▶ **Exercise**
What this exercise calls for is an exact copy of the data.

▶ **Extracted material**
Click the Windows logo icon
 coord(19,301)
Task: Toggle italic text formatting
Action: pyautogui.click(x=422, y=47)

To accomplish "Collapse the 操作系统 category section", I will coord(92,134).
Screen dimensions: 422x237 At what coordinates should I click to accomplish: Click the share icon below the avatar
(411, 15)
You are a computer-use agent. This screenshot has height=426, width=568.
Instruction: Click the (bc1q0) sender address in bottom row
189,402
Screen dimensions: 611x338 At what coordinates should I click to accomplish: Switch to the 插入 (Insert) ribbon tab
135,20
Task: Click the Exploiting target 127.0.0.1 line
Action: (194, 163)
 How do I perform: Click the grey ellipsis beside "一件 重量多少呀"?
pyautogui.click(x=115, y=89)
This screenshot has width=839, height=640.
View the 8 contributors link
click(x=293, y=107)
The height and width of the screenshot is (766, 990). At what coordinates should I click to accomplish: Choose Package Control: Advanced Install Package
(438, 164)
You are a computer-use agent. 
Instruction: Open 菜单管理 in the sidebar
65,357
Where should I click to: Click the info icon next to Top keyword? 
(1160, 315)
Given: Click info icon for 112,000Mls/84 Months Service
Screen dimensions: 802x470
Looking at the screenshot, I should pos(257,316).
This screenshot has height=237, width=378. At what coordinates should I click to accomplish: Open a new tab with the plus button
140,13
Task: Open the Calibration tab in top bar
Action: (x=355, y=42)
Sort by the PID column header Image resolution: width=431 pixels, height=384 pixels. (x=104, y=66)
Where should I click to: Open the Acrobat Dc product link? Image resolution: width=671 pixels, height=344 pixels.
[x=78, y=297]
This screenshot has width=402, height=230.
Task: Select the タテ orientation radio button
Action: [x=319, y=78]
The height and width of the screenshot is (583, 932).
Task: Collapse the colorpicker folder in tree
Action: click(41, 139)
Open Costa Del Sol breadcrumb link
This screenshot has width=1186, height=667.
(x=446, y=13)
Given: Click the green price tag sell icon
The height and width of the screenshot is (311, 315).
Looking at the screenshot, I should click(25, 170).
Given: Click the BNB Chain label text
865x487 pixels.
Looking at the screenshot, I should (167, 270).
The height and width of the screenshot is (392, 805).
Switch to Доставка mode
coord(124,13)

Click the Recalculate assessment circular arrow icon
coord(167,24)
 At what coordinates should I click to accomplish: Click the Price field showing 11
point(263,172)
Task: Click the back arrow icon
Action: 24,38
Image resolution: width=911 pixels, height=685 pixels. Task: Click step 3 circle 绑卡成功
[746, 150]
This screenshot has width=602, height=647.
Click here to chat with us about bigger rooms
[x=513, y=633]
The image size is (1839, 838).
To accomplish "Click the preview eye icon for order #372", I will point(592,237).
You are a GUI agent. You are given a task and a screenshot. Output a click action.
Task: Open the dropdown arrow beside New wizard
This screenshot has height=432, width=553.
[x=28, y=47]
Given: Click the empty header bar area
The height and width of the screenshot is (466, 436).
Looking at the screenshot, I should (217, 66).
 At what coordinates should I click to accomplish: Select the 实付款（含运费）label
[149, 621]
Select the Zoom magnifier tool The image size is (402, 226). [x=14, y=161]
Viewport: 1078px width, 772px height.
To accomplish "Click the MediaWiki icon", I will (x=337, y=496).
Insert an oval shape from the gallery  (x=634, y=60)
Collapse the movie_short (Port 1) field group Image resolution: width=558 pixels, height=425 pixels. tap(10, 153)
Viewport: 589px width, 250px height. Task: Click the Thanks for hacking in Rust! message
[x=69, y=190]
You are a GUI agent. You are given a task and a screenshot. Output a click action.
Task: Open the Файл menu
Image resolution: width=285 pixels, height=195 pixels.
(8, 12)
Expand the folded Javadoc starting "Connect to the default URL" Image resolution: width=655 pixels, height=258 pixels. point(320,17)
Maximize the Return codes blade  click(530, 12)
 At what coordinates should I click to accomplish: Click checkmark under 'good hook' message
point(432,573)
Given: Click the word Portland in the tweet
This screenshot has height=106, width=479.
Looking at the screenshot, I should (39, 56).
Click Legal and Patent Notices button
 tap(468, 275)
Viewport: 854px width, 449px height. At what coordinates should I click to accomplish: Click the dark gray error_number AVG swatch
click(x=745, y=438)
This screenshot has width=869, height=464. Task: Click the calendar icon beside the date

▶ **Result of this exercise**
Click the Windows logo icon
 coord(19,301)
Task: Toggle italic text formatting
Action: pyautogui.click(x=422, y=47)

To accomplish "Collapse the 操作系统 category section", I will coord(92,134).
Screen dimensions: 422x237 At what coordinates should I click to accomplish: Click the share icon below the avatar
(411, 15)
You are a computer-use agent. This screenshot has height=426, width=568.
Instruction: Click the (bc1q0) sender address in bottom row
189,402
Screen dimensions: 611x338 At what coordinates should I click to accomplish: Switch to the 插入 (Insert) ribbon tab
135,20
Task: Click the Exploiting target 127.0.0.1 line
Action: (194, 163)
 How do I perform: Click the grey ellipsis beside "一件 重量多少呀"?
pyautogui.click(x=115, y=89)
This screenshot has width=839, height=640.
View the 8 contributors link
click(x=293, y=107)
The height and width of the screenshot is (766, 990). At what coordinates should I click to accomplish: Choose Package Control: Advanced Install Package
(438, 164)
You are a computer-use agent. 
Instruction: Open 菜单管理 in the sidebar
65,357
Where should I click to: Click the info icon next to Top keyword? 
(1160, 315)
Given: Click info icon for 112,000Mls/84 Months Service
Screen dimensions: 802x470
Looking at the screenshot, I should pos(257,316).
This screenshot has height=237, width=378. At what coordinates should I click to accomplish: Open a new tab with the plus button
140,13
Task: Open the Calibration tab in top bar
Action: (x=355, y=42)
Sort by the PID column header Image resolution: width=431 pixels, height=384 pixels. (x=104, y=66)
Where should I click to: Open the Acrobat Dc product link? Image resolution: width=671 pixels, height=344 pixels.
[x=78, y=297]
This screenshot has width=402, height=230.
Task: Select the タテ orientation radio button
Action: [x=319, y=78]
The height and width of the screenshot is (583, 932).
Task: Collapse the colorpicker folder in tree
Action: click(41, 139)
Open Costa Del Sol breadcrumb link
This screenshot has width=1186, height=667.
(x=446, y=13)
Given: Click the green price tag sell icon
The height and width of the screenshot is (311, 315).
Looking at the screenshot, I should click(25, 170).
Given: Click the BNB Chain label text
865x487 pixels.
Looking at the screenshot, I should (167, 270).
The height and width of the screenshot is (392, 805).
Switch to Доставка mode
coord(124,13)

Click the Recalculate assessment circular arrow icon
coord(167,24)
 At what coordinates should I click to accomplish: Click the Price field showing 11
point(263,172)
Task: Click the back arrow icon
Action: 24,38
Image resolution: width=911 pixels, height=685 pixels. Task: Click step 3 circle 绑卡成功
[746, 150]
This screenshot has width=602, height=647.
Click here to chat with us about bigger rooms
[x=513, y=633]
The image size is (1839, 838).
To accomplish "Click the preview eye icon for order #372", I will point(592,237).
You are a GUI agent. You are given a task and a screenshot. Output a click action.
Task: Open the dropdown arrow beside New wizard
This screenshot has height=432, width=553.
[x=28, y=47]
Given: Click the empty header bar area
The height and width of the screenshot is (466, 436).
Looking at the screenshot, I should (217, 66).
 At what coordinates should I click to accomplish: Select the 实付款（含运费）label
[149, 621]
Select the Zoom magnifier tool The image size is (402, 226). [x=14, y=161]
Viewport: 1078px width, 772px height.
To accomplish "Click the MediaWiki icon", I will (x=337, y=496).
Insert an oval shape from the gallery  (x=634, y=60)
Collapse the movie_short (Port 1) field group Image resolution: width=558 pixels, height=425 pixels. tap(10, 153)
Viewport: 589px width, 250px height. Task: Click the Thanks for hacking in Rust! message
[x=69, y=190]
You are a GUI agent. You are given a task and a screenshot. Output a click action.
Task: Open the Файл menu
Image resolution: width=285 pixels, height=195 pixels.
(8, 12)
Expand the folded Javadoc starting "Connect to the default URL" Image resolution: width=655 pixels, height=258 pixels. point(320,17)
Maximize the Return codes blade  click(530, 12)
 At what coordinates should I click to accomplish: Click checkmark under 'good hook' message
point(432,573)
Given: Click the word Portland in the tweet
This screenshot has height=106, width=479.
Looking at the screenshot, I should (39, 56).
Click Legal and Patent Notices button
 tap(468, 275)
Viewport: 854px width, 449px height. At what coordinates should I click to accomplish: Click the dark gray error_number AVG swatch
click(x=745, y=438)
This screenshot has width=869, height=464. Task: Click the calendar icon beside the date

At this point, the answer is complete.